Reproduce each of the records below word for word, keeping every line unchanged.
+++ Extracted information +++
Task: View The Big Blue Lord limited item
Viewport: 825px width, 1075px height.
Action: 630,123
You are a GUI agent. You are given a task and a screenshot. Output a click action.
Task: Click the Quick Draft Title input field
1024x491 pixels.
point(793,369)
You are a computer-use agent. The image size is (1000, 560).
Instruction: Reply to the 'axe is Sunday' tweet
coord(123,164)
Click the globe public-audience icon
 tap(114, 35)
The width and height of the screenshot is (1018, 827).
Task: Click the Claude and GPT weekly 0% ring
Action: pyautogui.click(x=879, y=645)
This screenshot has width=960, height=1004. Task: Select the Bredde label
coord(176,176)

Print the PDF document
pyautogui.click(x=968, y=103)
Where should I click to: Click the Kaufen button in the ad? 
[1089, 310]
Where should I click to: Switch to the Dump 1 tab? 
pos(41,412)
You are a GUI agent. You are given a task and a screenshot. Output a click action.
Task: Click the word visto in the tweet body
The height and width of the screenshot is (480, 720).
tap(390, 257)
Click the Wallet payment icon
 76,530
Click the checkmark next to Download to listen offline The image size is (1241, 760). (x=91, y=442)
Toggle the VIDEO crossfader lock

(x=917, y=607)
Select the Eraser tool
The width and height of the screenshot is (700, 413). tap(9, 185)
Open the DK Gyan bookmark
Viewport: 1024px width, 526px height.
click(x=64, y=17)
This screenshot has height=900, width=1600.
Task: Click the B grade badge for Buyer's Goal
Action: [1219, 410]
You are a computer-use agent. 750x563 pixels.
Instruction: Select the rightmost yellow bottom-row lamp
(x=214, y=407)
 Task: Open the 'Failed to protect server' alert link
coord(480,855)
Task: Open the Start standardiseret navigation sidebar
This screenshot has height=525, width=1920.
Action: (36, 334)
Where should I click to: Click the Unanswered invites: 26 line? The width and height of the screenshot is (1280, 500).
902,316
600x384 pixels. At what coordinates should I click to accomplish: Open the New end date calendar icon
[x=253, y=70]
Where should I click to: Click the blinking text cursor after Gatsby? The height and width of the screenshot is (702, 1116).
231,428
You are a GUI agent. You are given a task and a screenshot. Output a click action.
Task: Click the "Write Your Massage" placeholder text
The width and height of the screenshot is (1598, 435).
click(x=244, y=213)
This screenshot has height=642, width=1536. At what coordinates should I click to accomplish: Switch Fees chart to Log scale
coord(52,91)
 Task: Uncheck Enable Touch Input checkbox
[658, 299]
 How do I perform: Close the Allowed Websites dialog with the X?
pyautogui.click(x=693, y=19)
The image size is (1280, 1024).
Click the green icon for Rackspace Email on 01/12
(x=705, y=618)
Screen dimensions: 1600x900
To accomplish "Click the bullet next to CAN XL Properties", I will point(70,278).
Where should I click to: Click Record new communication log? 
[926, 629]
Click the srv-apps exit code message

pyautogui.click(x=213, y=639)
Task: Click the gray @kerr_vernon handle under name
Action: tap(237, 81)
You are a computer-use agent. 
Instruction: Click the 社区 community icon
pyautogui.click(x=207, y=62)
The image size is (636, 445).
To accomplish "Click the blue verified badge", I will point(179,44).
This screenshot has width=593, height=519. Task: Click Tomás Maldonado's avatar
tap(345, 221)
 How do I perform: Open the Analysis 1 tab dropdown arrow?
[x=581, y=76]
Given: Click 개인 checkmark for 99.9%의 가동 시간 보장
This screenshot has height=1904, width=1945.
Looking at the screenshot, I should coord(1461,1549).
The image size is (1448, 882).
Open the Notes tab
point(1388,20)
+++
▶ [Answer]
Task: View The Big Blue Lord limited item
Viewport: 825px width, 1075px height.
Action: 630,123
You are a GUI agent. You are given a task and a screenshot. Output a click action.
Task: Click the Quick Draft Title input field
1024x491 pixels.
point(793,369)
You are a computer-use agent. The image size is (1000, 560).
Instruction: Reply to the 'axe is Sunday' tweet
coord(123,164)
Click the globe public-audience icon
 tap(114, 35)
The width and height of the screenshot is (1018, 827).
Task: Click the Claude and GPT weekly 0% ring
Action: pyautogui.click(x=879, y=645)
This screenshot has width=960, height=1004. Task: Select the Bredde label
coord(176,176)

Print the PDF document
pyautogui.click(x=968, y=103)
Where should I click to: Click the Kaufen button in the ad? 
[1089, 310]
Where should I click to: Switch to the Dump 1 tab? 
pos(41,412)
You are a GUI agent. You are given a task and a screenshot. Output a click action.
Task: Click the word visto in the tweet body
The height and width of the screenshot is (480, 720).
tap(390, 257)
Click the Wallet payment icon
 76,530
Click the checkmark next to Download to listen offline The image size is (1241, 760). (x=91, y=442)
Toggle the VIDEO crossfader lock

(x=917, y=607)
Select the Eraser tool
The width and height of the screenshot is (700, 413). tap(9, 185)
Open the DK Gyan bookmark
Viewport: 1024px width, 526px height.
click(x=64, y=17)
This screenshot has height=900, width=1600.
Task: Click the B grade badge for Buyer's Goal
Action: [1219, 410]
You are a computer-use agent. 750x563 pixels.
Instruction: Select the rightmost yellow bottom-row lamp
(x=214, y=407)
 Task: Open the 'Failed to protect server' alert link
coord(480,855)
Task: Open the Start standardiseret navigation sidebar
This screenshot has height=525, width=1920.
Action: (36, 334)
Where should I click to: Click the Unanswered invites: 26 line? The width and height of the screenshot is (1280, 500).
902,316
600x384 pixels. At what coordinates should I click to accomplish: Open the New end date calendar icon
[x=253, y=70]
Where should I click to: Click the blinking text cursor after Gatsby? The height and width of the screenshot is (702, 1116).
231,428
You are a GUI agent. You are given a task and a screenshot. Output a click action.
Task: Click the "Write Your Massage" placeholder text
The width and height of the screenshot is (1598, 435).
click(x=244, y=213)
This screenshot has height=642, width=1536. At what coordinates should I click to accomplish: Switch Fees chart to Log scale
coord(52,91)
 Task: Uncheck Enable Touch Input checkbox
[658, 299]
 How do I perform: Close the Allowed Websites dialog with the X?
pyautogui.click(x=693, y=19)
The image size is (1280, 1024).
Click the green icon for Rackspace Email on 01/12
(x=705, y=618)
Screen dimensions: 1600x900
To accomplish "Click the bullet next to CAN XL Properties", I will point(70,278).
Where should I click to: Click Record new communication log? 
[926, 629]
Click the srv-apps exit code message

pyautogui.click(x=213, y=639)
Task: Click the gray @kerr_vernon handle under name
Action: tap(237, 81)
You are a computer-use agent. 
Instruction: Click the 社区 community icon
pyautogui.click(x=207, y=62)
The image size is (636, 445).
To accomplish "Click the blue verified badge", I will point(179,44).
This screenshot has width=593, height=519. Task: Click Tomás Maldonado's avatar
tap(345, 221)
 How do I perform: Open the Analysis 1 tab dropdown arrow?
[x=581, y=76]
Given: Click 개인 checkmark for 99.9%의 가동 시간 보장
This screenshot has height=1904, width=1945.
Looking at the screenshot, I should coord(1461,1549).
The image size is (1448, 882).
Open the Notes tab
point(1388,20)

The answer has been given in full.